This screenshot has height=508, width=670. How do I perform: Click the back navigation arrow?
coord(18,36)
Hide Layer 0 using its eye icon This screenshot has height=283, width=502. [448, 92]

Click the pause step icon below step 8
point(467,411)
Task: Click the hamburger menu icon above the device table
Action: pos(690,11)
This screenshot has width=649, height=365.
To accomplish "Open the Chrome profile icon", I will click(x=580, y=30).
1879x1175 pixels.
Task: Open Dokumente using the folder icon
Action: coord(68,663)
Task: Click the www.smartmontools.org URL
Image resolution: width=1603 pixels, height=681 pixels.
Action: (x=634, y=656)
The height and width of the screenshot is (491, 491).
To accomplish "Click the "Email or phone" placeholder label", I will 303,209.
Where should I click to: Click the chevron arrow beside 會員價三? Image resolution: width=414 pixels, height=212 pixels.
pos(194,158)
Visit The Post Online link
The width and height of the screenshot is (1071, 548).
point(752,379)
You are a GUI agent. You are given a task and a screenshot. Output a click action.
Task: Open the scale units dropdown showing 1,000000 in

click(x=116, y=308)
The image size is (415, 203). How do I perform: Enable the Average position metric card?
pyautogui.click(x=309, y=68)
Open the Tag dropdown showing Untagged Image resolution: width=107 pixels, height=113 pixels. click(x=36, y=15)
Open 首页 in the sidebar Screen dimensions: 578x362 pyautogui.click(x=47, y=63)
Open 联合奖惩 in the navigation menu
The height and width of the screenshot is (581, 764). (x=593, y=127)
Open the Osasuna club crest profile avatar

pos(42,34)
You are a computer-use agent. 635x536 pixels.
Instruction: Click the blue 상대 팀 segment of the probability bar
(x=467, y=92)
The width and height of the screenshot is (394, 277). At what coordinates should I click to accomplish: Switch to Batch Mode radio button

### Aim
Shift the part of the records that opens with the line containing "The image size" and closes with the line containing "Open 首页 in the": rewrite those lines in full, requests included, and add 118 to every number in the answer coordinates.

### Result
The image size is (415, 203). How do I perform: Enable the Average position metric card?
pyautogui.click(x=427, y=186)
Open the Tag dropdown showing Untagged Image resolution: width=107 pixels, height=113 pixels. click(x=154, y=133)
Open 首页 in the sidebar Screen dimensions: 578x362 pyautogui.click(x=165, y=181)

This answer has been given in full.